*** Block opens ***

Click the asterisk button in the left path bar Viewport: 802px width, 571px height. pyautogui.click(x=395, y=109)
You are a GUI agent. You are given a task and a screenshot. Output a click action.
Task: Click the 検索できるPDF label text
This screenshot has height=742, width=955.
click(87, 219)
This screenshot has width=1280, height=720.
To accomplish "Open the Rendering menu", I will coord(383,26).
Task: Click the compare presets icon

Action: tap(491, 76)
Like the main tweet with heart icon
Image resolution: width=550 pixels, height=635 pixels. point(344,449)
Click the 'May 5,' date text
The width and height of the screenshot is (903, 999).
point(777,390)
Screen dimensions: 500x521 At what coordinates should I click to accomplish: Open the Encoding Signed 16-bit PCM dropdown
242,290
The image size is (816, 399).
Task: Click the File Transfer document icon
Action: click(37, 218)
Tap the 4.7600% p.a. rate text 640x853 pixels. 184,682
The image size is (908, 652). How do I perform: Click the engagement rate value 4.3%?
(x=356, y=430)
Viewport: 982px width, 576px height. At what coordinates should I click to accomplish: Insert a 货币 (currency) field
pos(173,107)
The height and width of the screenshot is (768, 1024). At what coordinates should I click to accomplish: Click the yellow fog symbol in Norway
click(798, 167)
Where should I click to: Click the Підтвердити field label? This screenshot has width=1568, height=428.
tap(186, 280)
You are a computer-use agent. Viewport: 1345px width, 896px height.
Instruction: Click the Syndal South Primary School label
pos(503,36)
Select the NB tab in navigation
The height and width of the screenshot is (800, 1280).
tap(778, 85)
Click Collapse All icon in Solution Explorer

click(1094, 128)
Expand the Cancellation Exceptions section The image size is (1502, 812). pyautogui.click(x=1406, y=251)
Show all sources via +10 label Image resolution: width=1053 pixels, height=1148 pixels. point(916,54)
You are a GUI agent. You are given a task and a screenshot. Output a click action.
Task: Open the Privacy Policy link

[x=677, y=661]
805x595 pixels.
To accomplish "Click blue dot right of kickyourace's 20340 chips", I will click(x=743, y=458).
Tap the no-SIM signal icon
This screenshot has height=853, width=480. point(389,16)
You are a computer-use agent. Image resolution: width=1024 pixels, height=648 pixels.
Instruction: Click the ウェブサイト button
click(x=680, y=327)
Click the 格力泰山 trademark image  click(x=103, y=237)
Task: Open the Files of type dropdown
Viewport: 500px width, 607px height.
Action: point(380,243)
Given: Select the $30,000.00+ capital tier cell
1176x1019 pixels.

*** Block closes ***

(What you should do): Transcribe the listing. Every line must match exactly.

(Your solution):
Click the asterisk button in the left path bar Viewport: 802px width, 571px height. pyautogui.click(x=395, y=109)
You are a GUI agent. You are given a task and a screenshot. Output a click action.
Task: Click the 検索できるPDF label text
This screenshot has height=742, width=955.
click(87, 219)
This screenshot has width=1280, height=720.
To accomplish "Open the Rendering menu", I will coord(383,26).
Task: Click the compare presets icon

Action: tap(491, 76)
Like the main tweet with heart icon
Image resolution: width=550 pixels, height=635 pixels. point(344,449)
Click the 'May 5,' date text
The width and height of the screenshot is (903, 999).
point(777,390)
Screen dimensions: 500x521 At what coordinates should I click to accomplish: Open the Encoding Signed 16-bit PCM dropdown
242,290
The image size is (816, 399).
Task: Click the File Transfer document icon
Action: click(37, 218)
Tap the 4.7600% p.a. rate text 640x853 pixels. 184,682
The image size is (908, 652). How do I perform: Click the engagement rate value 4.3%?
(x=356, y=430)
Viewport: 982px width, 576px height. At what coordinates should I click to accomplish: Insert a 货币 (currency) field
pos(173,107)
The height and width of the screenshot is (768, 1024). At what coordinates should I click to accomplish: Click the yellow fog symbol in Norway
click(798, 167)
Where should I click to: Click the Підтвердити field label? This screenshot has width=1568, height=428.
tap(186, 280)
You are a computer-use agent. Viewport: 1345px width, 896px height.
Instruction: Click the Syndal South Primary School label
pos(503,36)
Select the NB tab in navigation
The height and width of the screenshot is (800, 1280).
tap(778, 85)
Click Collapse All icon in Solution Explorer

click(1094, 128)
Expand the Cancellation Exceptions section The image size is (1502, 812). pyautogui.click(x=1406, y=251)
Show all sources via +10 label Image resolution: width=1053 pixels, height=1148 pixels. point(916,54)
You are a GUI agent. You are given a task and a screenshot. Output a click action.
Task: Open the Privacy Policy link

[x=677, y=661]
805x595 pixels.
To accomplish "Click blue dot right of kickyourace's 20340 chips", I will click(x=743, y=458).
Tap the no-SIM signal icon
This screenshot has height=853, width=480. point(389,16)
You are a computer-use agent. Image resolution: width=1024 pixels, height=648 pixels.
Instruction: Click the ウェブサイト button
click(x=680, y=327)
Click the 格力泰山 trademark image  click(x=103, y=237)
Task: Open the Files of type dropdown
Viewport: 500px width, 607px height.
Action: point(380,243)
Given: Select the $30,000.00+ capital tier cell
1176x1019 pixels.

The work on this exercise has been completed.